Identification of estrogenic activity of chlorinated bisphenol A using a GFP expression system.

A green fluorescent protein (GFP)-reporter vector regulated by an estrogen response element (ERE) was constructed and transfected into human breast carcinoma MCF7 cells. Stable transfectants were selected and their GFP fluorescence intensity was measured using a quantitative fluorescent imaging system. 17ß-estradiol (E(2)) and bisphenol A (BPA) induced a dose-dependent increase in GFP intensity in the cells, reaching maximum response at 5×10(-10) and 10(-5) M, respectively.

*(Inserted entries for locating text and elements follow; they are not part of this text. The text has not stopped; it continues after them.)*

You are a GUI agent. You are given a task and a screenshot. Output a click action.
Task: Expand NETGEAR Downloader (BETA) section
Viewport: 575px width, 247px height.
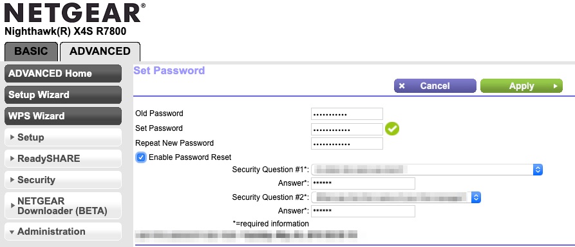pos(63,206)
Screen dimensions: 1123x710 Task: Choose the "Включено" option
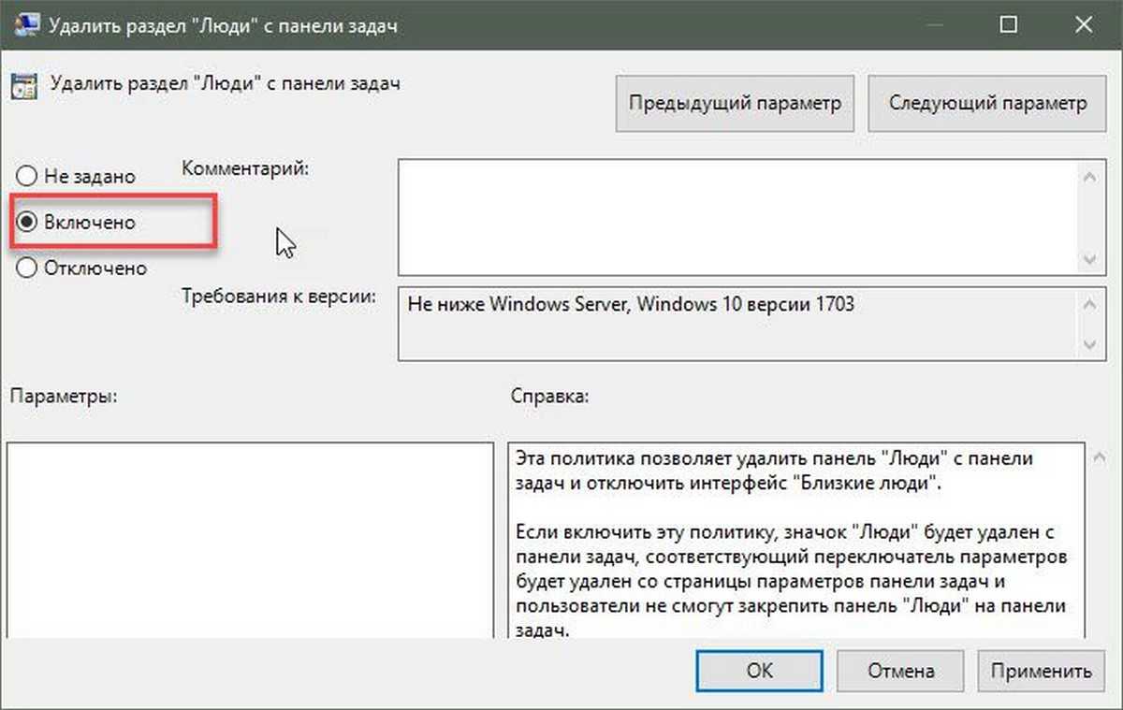28,222
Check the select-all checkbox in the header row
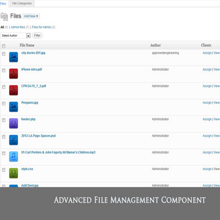 [4, 46]
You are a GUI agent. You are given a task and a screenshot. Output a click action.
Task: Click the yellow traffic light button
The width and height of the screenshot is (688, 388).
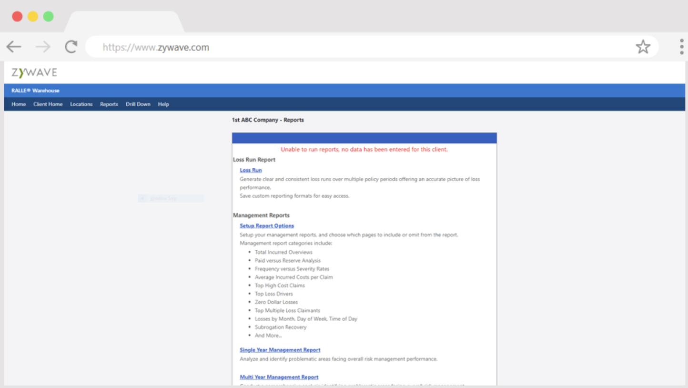click(32, 16)
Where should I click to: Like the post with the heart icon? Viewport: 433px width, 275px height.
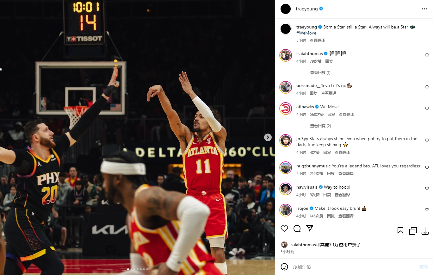284,228
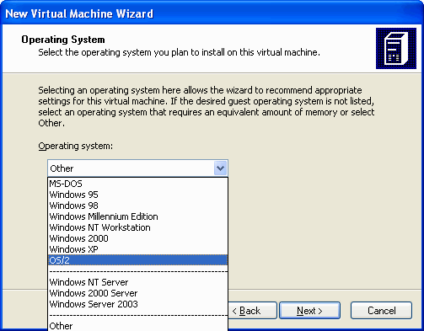Select Windows 2000 Server option
The width and height of the screenshot is (424, 331).
137,293
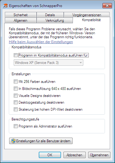This screenshot has height=163, width=115.
Task: Check Visuelle Designs deaktivieren
Action: (16, 95)
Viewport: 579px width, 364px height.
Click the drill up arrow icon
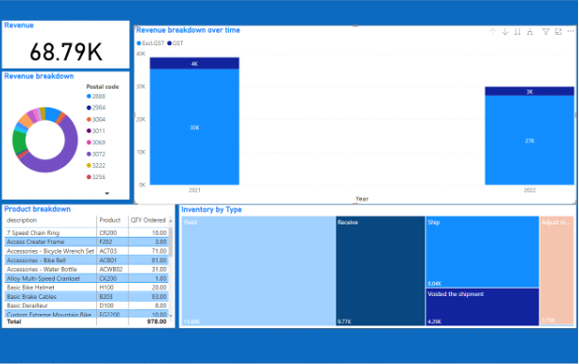492,32
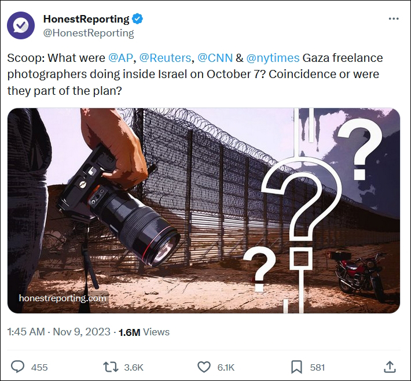Like the tweet with the heart icon
Image resolution: width=411 pixels, height=381 pixels.
click(x=204, y=367)
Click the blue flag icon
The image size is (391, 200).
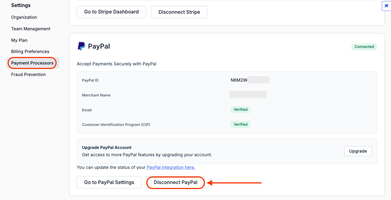pyautogui.click(x=387, y=6)
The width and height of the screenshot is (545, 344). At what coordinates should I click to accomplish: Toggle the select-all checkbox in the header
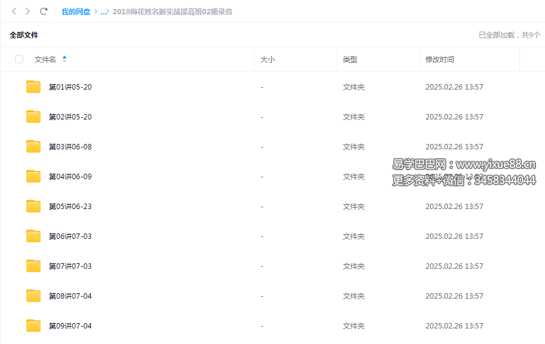tap(19, 59)
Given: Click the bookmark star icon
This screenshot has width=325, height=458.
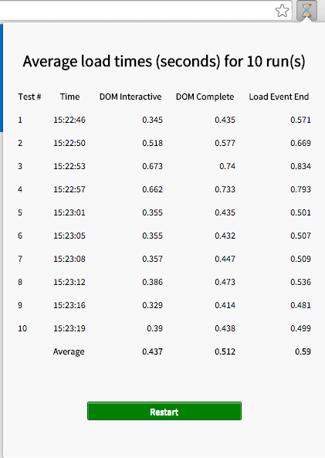Looking at the screenshot, I should (x=282, y=11).
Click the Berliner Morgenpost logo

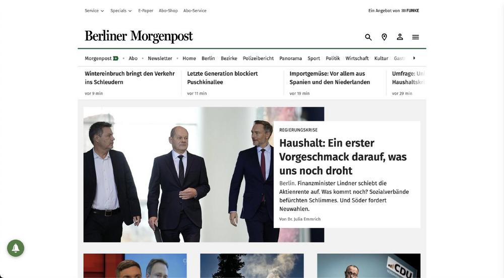[x=139, y=37]
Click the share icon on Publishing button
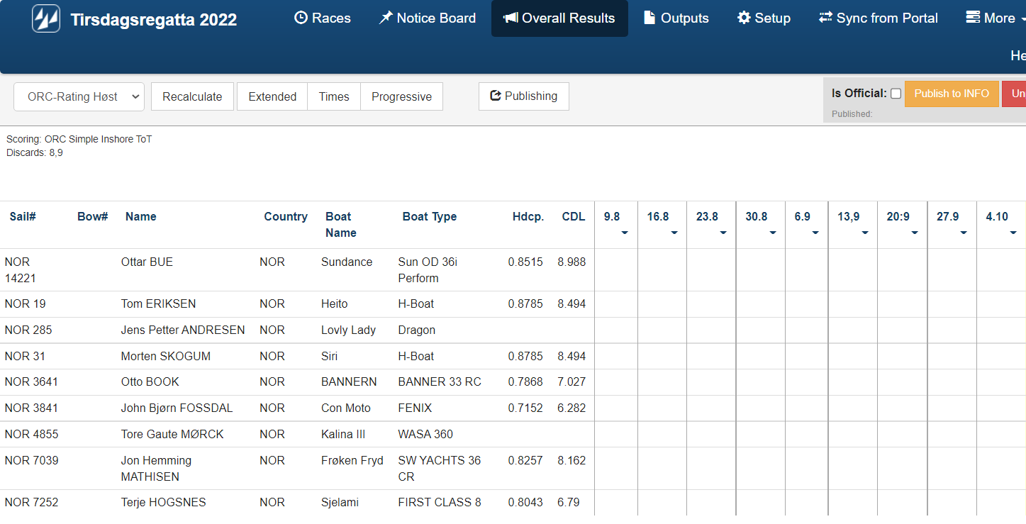The image size is (1026, 524). tap(496, 96)
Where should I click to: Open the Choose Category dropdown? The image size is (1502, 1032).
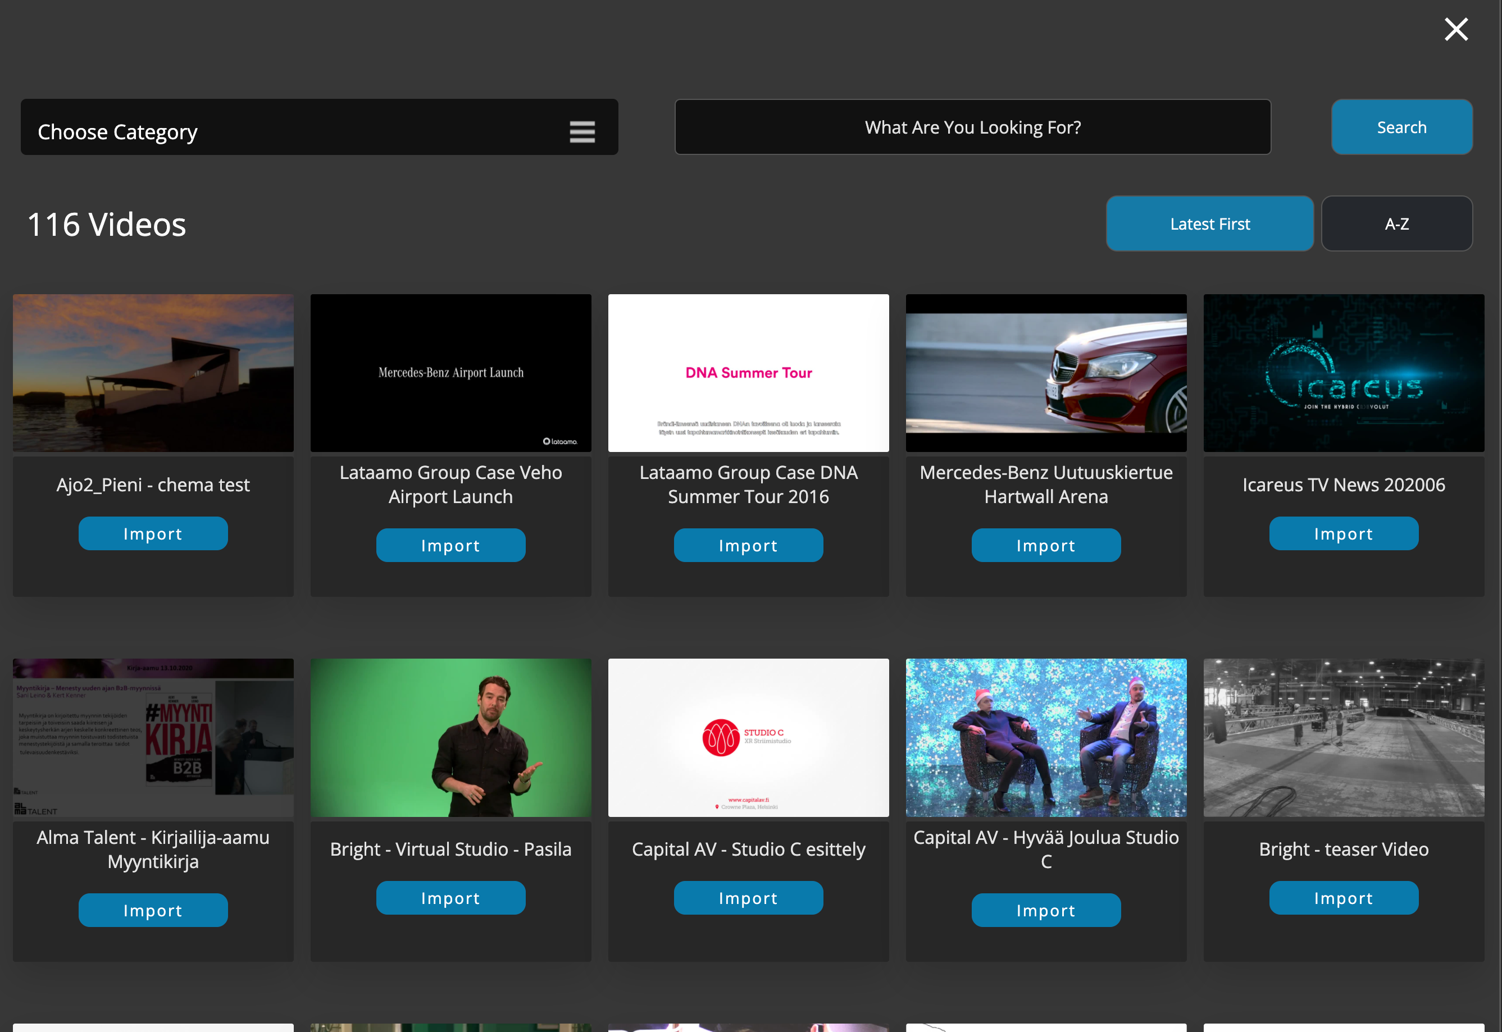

Using this GFP expression system, we examined the estrogenicity of mono-, di-, tri-, and tetra-chlorinated BPAs, which were detected in wastewater from waste-paper recycling plants using sodium hypochlorite as a bleaching agent. 3-ClBPA and 3,3'-diClBPA showed similar estrogenicities, effective at lower concentrations than parent BPA. On the other hand, the maximum activities of BPA and 3,3',5-triClBPA, whose EC(50) were similar, were higher than other chlorinated BPAs. This is the first demonstration of the estrogenicity of chlorinated BPAs. Since polychlorinated BPAs were not easily biodegraded, chlorinated BPAs might be more severe endocrine disruptors than BPA.